-- LISTED ENTRIES follows --
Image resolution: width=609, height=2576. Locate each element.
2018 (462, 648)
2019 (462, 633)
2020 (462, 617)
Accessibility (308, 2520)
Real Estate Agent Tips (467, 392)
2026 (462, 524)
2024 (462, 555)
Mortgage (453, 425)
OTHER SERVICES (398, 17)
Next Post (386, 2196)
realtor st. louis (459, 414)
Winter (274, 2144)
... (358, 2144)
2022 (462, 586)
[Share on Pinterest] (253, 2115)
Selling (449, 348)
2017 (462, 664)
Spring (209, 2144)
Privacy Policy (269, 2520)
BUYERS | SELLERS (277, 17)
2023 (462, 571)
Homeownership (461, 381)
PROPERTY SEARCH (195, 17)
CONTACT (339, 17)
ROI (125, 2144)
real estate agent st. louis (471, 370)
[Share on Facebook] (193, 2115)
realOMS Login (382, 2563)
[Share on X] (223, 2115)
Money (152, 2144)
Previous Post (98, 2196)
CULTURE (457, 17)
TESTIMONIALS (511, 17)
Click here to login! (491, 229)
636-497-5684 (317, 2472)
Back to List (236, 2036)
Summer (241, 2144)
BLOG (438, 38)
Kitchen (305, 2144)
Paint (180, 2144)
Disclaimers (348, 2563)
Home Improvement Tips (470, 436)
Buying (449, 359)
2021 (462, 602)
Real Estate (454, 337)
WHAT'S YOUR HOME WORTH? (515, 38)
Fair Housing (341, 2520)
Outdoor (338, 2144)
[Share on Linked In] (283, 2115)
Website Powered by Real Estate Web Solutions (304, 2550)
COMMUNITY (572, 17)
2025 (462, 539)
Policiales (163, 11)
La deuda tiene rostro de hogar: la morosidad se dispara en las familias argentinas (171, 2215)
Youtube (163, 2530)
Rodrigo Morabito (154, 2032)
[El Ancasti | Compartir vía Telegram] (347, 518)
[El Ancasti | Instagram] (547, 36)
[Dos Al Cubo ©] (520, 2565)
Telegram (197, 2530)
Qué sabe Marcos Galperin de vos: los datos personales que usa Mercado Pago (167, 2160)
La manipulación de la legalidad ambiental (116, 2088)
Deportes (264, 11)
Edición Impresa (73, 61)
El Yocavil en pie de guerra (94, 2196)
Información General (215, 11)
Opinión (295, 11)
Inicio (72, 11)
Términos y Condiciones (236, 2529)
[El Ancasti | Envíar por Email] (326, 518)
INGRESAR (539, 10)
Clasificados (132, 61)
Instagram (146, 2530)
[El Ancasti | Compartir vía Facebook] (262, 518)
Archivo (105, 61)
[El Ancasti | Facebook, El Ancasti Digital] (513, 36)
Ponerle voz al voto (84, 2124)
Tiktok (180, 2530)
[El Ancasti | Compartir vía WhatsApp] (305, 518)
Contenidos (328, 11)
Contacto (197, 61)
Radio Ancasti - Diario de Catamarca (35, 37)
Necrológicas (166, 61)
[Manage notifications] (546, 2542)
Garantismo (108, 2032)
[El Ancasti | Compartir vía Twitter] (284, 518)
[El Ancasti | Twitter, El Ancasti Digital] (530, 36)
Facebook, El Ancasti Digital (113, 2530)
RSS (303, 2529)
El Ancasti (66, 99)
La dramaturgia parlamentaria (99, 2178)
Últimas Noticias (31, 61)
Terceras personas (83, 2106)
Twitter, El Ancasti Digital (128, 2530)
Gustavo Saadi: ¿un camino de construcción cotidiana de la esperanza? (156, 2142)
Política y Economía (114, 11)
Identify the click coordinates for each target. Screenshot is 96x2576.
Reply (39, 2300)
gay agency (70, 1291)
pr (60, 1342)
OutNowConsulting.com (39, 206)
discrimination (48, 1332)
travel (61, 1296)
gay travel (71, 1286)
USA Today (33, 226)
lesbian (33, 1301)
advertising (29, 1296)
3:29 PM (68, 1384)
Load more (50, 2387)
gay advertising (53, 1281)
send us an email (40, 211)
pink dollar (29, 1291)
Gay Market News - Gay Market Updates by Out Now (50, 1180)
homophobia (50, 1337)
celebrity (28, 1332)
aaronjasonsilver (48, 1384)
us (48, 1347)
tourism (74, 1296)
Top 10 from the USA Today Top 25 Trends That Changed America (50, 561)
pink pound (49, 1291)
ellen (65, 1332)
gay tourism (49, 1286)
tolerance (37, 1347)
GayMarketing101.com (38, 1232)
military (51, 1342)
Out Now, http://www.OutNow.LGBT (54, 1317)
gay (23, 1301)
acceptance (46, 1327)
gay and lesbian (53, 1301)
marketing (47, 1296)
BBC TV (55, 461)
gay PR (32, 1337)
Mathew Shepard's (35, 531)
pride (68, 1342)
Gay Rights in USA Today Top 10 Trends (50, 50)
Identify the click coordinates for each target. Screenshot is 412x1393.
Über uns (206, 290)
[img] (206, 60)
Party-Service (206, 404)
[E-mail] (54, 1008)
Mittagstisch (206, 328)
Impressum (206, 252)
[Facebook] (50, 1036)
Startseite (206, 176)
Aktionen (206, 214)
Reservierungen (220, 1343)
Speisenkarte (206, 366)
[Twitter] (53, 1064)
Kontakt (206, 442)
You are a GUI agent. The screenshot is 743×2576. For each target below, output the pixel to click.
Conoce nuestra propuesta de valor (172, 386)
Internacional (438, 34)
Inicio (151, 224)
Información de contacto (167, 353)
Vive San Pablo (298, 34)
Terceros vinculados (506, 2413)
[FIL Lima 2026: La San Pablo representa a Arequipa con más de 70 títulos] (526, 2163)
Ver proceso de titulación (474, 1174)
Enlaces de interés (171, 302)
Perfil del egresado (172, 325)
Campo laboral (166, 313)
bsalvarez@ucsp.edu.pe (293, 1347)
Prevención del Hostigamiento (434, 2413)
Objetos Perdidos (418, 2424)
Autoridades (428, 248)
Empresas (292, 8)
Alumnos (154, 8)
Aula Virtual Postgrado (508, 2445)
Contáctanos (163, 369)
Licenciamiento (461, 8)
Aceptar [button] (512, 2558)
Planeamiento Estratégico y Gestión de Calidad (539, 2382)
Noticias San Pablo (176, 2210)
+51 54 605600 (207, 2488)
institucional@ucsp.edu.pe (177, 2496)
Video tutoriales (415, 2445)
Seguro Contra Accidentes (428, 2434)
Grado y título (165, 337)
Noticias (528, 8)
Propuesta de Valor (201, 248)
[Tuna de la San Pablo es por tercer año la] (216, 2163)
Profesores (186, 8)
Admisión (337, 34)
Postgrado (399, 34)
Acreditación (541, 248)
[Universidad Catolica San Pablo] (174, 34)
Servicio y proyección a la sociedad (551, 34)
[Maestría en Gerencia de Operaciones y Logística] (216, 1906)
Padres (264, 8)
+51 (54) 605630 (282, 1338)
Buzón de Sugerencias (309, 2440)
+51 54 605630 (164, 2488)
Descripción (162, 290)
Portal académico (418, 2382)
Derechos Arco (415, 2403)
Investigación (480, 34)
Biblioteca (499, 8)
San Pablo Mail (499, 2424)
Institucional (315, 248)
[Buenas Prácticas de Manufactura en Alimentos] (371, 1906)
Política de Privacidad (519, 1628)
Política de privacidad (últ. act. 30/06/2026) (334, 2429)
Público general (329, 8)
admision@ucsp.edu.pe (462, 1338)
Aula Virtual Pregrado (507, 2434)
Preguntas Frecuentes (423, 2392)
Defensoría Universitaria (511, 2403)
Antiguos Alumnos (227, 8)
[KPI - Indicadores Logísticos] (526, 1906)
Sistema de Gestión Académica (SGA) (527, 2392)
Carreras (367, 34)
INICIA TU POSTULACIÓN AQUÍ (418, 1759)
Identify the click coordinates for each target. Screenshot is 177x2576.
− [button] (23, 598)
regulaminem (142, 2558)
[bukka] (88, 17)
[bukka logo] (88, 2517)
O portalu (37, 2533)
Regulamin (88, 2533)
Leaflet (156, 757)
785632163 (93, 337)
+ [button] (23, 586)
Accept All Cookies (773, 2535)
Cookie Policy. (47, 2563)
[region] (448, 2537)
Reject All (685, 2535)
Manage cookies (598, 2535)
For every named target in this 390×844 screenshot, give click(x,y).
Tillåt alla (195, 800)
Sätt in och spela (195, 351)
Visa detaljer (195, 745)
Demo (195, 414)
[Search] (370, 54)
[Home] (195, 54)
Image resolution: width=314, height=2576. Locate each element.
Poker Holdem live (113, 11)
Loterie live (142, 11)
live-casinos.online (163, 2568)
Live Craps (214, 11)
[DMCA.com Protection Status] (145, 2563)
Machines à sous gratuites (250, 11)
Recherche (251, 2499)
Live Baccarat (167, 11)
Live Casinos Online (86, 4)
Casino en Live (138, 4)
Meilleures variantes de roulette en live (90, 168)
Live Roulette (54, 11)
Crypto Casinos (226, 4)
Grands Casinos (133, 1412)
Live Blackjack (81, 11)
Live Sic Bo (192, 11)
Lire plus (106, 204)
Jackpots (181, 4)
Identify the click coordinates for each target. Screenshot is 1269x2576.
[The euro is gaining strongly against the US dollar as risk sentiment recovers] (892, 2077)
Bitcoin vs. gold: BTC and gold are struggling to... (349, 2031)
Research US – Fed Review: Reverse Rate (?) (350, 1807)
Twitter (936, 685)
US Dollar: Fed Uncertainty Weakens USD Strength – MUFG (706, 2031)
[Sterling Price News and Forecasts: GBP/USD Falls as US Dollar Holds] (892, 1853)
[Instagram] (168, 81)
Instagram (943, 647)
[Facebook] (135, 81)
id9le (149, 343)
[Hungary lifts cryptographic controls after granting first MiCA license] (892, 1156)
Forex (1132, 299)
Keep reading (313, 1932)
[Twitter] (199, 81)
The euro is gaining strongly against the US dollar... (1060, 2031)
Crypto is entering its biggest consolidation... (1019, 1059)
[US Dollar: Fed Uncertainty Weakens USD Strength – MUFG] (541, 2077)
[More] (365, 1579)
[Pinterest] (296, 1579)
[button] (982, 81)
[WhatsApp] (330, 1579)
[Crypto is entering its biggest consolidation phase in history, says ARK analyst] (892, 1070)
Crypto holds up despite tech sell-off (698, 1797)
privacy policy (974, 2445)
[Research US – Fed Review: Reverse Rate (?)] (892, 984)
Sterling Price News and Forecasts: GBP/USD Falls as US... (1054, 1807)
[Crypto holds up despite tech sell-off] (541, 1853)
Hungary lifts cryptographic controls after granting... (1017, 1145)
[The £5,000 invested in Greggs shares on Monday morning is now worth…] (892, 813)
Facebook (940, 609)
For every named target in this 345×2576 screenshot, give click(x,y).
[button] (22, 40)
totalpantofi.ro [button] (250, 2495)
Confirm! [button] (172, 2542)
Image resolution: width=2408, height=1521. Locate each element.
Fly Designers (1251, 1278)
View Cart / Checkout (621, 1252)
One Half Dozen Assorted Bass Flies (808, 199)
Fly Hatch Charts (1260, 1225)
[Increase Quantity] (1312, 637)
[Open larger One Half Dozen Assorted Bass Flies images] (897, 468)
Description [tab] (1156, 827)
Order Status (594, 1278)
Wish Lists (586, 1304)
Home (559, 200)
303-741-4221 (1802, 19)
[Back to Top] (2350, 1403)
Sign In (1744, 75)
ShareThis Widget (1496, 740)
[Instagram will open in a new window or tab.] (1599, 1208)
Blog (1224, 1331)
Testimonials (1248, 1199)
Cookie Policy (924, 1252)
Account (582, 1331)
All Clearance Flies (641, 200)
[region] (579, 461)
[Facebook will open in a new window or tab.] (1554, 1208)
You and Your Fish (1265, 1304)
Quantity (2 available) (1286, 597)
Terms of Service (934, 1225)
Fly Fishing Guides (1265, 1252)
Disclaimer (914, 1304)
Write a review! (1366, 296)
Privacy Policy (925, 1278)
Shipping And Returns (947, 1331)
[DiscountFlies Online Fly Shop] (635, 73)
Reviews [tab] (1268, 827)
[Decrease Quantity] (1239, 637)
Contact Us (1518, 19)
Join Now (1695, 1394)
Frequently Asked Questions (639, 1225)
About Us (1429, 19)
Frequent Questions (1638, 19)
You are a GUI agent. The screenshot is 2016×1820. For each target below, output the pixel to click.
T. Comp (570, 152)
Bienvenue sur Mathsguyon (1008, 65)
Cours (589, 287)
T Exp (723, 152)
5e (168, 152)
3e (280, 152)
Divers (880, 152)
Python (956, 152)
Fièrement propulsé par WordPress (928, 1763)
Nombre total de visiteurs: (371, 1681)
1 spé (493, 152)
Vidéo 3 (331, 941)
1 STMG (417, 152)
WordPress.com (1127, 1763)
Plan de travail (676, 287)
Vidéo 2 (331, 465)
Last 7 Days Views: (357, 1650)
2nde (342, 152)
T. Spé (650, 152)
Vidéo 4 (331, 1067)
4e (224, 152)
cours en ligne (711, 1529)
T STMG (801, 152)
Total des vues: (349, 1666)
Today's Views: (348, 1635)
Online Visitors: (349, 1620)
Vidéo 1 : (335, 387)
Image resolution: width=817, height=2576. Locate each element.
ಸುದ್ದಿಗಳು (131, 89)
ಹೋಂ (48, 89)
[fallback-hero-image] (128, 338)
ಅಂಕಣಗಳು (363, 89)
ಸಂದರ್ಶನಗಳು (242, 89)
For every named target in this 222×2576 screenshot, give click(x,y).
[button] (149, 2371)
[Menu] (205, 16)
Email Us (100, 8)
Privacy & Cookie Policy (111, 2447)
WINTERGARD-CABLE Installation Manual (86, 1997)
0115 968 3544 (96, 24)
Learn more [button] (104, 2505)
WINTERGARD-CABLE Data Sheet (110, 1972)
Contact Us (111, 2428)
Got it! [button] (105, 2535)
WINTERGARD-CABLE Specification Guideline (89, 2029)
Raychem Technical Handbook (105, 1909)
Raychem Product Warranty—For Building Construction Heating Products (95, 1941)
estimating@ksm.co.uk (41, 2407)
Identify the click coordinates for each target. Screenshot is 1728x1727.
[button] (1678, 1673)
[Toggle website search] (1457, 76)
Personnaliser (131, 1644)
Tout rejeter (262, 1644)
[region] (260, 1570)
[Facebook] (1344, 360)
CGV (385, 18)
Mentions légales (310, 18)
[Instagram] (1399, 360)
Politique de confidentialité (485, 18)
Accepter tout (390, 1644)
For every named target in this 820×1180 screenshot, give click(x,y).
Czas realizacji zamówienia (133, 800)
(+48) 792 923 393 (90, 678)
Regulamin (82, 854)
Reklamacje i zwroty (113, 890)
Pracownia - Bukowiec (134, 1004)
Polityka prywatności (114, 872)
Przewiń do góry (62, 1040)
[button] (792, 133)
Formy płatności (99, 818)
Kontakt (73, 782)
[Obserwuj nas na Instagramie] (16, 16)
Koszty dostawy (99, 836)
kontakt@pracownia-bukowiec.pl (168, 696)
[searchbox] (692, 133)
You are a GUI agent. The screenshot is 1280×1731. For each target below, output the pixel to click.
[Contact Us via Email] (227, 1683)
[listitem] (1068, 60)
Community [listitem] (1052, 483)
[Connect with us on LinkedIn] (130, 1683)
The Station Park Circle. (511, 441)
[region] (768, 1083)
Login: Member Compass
-- LISTED ENTRIES concluded --
- _ASSIGNMENT_
Where the listing above has a line with "realtor st. louis (459, 414)", start there, and output every line exactly through the line with "Website Powered by", which is also included.

- _SOLVED PROBLEM_
realtor st. louis (459, 414)
Winter (274, 2144)
... (358, 2144)
2022 (462, 586)
[Share on Pinterest] (253, 2115)
Selling (449, 348)
2017 (462, 664)
Spring (209, 2144)
Privacy Policy (269, 2520)
BUYERS | SELLERS (277, 17)
2023 (462, 571)
Homeownership (461, 381)
PROPERTY SEARCH (195, 17)
CONTACT (339, 17)
ROI (125, 2144)
real estate agent st. louis (471, 370)
[Share on Facebook] (193, 2115)
realOMS Login (382, 2563)
[Share on X] (223, 2115)
Money (152, 2144)
Previous Post (98, 2196)
CULTURE (457, 17)
TESTIMONIALS (511, 17)
Click here to login! (491, 229)
636-497-5684 (317, 2472)
Back to List (236, 2036)
Summer (241, 2144)
BLOG (438, 38)
Kitchen (305, 2144)
Paint (180, 2144)
Disclaimers (348, 2563)
Home Improvement Tips (470, 436)
Buying (449, 359)
2021 (462, 602)
Real Estate (454, 337)
WHAT'S YOUR HOME WORTH? (515, 38)
Fair Housing (341, 2520)
Outdoor (338, 2144)
[Share on Linked In] (283, 2115)
Website Powered by Real Estate Web Solutions (304, 2550)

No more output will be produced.